_Fragmento citado:_
______
En estos casos no se suele escuchar porque el
contexto resulta tan inesperado que uno cree que son voces interiores o, como
mucho, algún turista como yo. Aunque en aquella época el turismo del Bósforo no
era tan común como ahora. Pero no, allí, sorprendente e increíblemente, allí estaba
Virgule, mi compañera de pupitre en el aprendizaje de la Alliance Française.
Con quien no había tenido el mínimo contacto en los años transcurridos. La
sorpresa concluyó tomando un té, guardo la foto, nunca más he sabido de ella,
en una terraza, contemplando la Torre de Gálata, al atardecer, en la parte asiática.
Mucho más trascendente para mi vida personal o, si
quisiera precisar, la intelectual, fue otro encuentro, éste mucho más elaborado.
Muchos creen que no se trata de casualidades, sino de causalidades, que todo
tiene un origen, una razón, un fin. Prefiero creer en el azar, el albur, la
contingencia, la chiripa, la chamba porque si se comienza a remontar en los
meandros de la vida de cada persona, los recovecos son indescifrables. Por
ejemplo.
Entre el 26 de mayo y 4 de junio de 1940, los nazis
cometieron, en Dunkerque, un error estratégico que, según algunos
historiadores, terminó por costarles la derrota final, cinco años más tarde.
Tenían cercados a los británicos y a los restos del ejército francés, belga, y
otros, hasta 192.000 soldados que, arrinconados contra el mar, gracias al parón
de la ofensiva alemana, pudieron ser evacuados. Como referencia visual, la
excelente película “Dunkerque” de Christopher Nolan.
Entre esos 192.000 estaba un joven francés, operador
de radio, de 24 años, Marie-Émile Boismard que, unos cuantos lustros más tarde,
terminó, ya como dominico y profesor de Nuevo Testamento, por dirigir mi tesis
doctoral en la Escuela Bíblica y Arqueológica de Jerusalén. En mi recorrido por
los profesores insignes que se pueden contar con los dedos de una mano,
Marie-Émile corresponde, sin duda ninguna, al índice.
Pese a mi mediocre francés, desde el primer momento
me aceptó no sólo como tutor, compañero, alumno, que también, sino, sobre todo,
como amigo. Y pareja de dobles en tenis. Pese a que tenía 70 años, en la pista
dura donde jugábamos, a un tiro de piedra de la Puerta de Damasco, exhibía una
enorme energía y, todo hay que decirlo, una extraordinaria habilidad con la
muñeca derecha para las dejadas. La diferencia de edad entre mis veintipocos y
sus setenta largos, así como la admiración sin límites que le profesaba, me
hacía sentirme culpable si andaba cerca de colocarle algún rosco.
Así que, modestia aparte, cuando el set no resultaba
competitivo, yo me relajaba para evitar la humillación deportiva. No que a él
le importase demasiado. Era en esas tardes cálidas de la primavera
jerosolimitana, entre set y set, cuando él también se relajaba. Olvidaba los
análisis literarios de los sinópticos, grabados en su Macintosh (¡el primero
que yo ví¡) las variantes textuales del Texto Occidental de los Hechos de los
Apóstoles, o dejaba a un lado su tesis tan controvertida de que el evangelista
S. Juan no fue el autor de su propio evangelio.
______
_Ítems listados:_
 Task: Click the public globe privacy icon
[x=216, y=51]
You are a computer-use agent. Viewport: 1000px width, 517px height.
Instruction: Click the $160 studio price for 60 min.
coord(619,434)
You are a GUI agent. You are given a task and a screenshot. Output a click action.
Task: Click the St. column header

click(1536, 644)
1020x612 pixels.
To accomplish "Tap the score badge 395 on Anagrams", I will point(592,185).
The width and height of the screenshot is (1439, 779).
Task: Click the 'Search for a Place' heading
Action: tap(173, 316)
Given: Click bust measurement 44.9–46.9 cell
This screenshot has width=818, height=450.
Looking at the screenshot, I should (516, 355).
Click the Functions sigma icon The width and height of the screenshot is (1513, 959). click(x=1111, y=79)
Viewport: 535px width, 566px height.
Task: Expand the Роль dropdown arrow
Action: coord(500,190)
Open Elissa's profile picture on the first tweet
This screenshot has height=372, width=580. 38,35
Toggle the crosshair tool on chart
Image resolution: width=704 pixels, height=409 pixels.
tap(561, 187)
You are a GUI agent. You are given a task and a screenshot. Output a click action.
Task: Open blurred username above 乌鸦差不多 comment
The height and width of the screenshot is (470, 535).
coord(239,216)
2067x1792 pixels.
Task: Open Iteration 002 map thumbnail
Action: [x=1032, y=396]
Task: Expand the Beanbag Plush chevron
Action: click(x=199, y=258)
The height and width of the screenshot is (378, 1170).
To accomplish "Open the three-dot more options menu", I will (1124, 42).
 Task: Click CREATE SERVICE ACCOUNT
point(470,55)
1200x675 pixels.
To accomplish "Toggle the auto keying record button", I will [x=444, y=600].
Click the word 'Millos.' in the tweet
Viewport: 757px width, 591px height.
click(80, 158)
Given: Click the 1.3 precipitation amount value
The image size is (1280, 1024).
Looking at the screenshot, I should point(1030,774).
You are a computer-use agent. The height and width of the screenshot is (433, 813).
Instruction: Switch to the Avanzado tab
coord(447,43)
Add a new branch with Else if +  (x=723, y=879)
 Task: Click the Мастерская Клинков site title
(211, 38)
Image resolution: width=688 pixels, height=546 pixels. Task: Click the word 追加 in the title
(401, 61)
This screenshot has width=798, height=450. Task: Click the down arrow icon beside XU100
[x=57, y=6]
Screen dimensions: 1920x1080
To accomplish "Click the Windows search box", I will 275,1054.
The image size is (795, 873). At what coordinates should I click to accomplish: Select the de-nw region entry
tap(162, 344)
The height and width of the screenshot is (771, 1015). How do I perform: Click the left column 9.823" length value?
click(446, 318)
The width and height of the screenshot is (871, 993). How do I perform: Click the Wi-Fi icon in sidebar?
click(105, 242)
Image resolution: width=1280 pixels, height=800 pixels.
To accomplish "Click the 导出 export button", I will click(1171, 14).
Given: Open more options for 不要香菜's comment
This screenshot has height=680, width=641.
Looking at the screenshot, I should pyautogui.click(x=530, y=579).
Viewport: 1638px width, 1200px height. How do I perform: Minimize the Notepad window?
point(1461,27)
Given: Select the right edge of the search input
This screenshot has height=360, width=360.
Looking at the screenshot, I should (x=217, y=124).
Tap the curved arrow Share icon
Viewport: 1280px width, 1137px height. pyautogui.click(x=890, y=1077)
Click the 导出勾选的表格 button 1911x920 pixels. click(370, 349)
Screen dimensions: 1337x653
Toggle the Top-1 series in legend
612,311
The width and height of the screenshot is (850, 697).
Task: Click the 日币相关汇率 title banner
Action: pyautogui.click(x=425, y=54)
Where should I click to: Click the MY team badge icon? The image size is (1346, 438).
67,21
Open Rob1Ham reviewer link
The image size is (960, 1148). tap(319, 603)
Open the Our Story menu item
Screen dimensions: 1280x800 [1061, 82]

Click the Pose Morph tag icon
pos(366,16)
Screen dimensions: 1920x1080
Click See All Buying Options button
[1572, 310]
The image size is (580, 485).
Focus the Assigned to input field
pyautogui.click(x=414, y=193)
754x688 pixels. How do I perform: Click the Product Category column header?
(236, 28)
______
_Ejercicios propuestos:_
a: Reproduce el pasaje del fragmento que comienza en "En estos casos" y termina en "mucho más elaborado.".
b: Responde según el fragmento:
(i) ¿Cuántos soldados había entre los que pudieron ser evacuados en Dunkerque?
(ii) ¿Qué edad tenía Marie-Émile Boismard cuando estuvo entre esos soldados?
(iii) ¿Cerca de qué puerta estaba la pista donde jugaban al tenis?
Los ítems no guardan relación con el fragmento.

_Soluciones:_
a:
En estos casos no se suele escuchar porque el
contexto resulta tan inesperado que uno cree que son voces interiores o, como
mucho, algún turista como yo. Aunque en aquella época el turismo del Bósforo no
era tan común como ahora. Pero no, allí, sorprendente e increíblemente, allí estaba
Virgule, mi compañera de pupitre en el aprendizaje de la Alliance Française.
Con quien no había tenido el mínimo contacto en los años transcurridos. La
sorpresa concluyó tomando un té, guardo la foto, nunca más he sabido de ella,
en una terraza, contemplando la Torre de Gálata, al atardecer, en la parte asiática.
Mucho más trascendente para mi vida personal o, si
quisiera precisar, la intelectual, fue otro encuentro, éste mucho más elaborado.

b:
(i) 192.000 soldados.
(ii) 24 años.
(iii) La Puerta de Damasco.